While debugging I needed to know if two references in two separate parts of my codebase were pointing to the same object in memory. According to my searching, there isn’t a way to print out memory addresses of data in Javascript (without using special V8 debugging expressions). But there’s a way to find the answer to this question, regardless!

Maps allow objects as keys

In short, we can create a global Map from objects to random strings, and get an approximation of object IDs:

// DebuggingIDs.ts

let objectIds = new Map();

export function getObjectIdFor(thing: any): number {
  if (!objectIds.has(thing)) {
    objectIds.set(thing, Math.random().toString(16).slice(2, 10));
  }
  return objectIds.get(thing);
}

This function will take any object, and assign a random hex string to it.

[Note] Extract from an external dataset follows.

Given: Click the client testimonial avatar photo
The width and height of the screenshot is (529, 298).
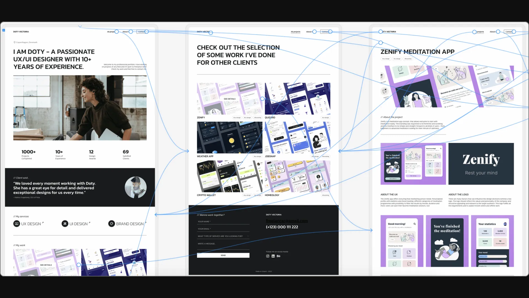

Any time that same object is passed to this function, the same string will be returned. This is possible becuase the ES6 Map data structure allows objects to be used as keys. When an object is used as a key, it’s memory reference is used to determine equality, rather than its structure.

let thing1 = {hello: 1}
console.log(getObjectIdFor(thing1)) // Prints "2149Ef2b"
console.log(getObjectIdFor({hello: 1})) // Prints "3a720fef"
console.log(getObjectIdFor(thing1)) // Prints "2149Ef2b"

This allowed me to drop two log statements for two different variables in different files, and verify that both references pointed to the same object in memory.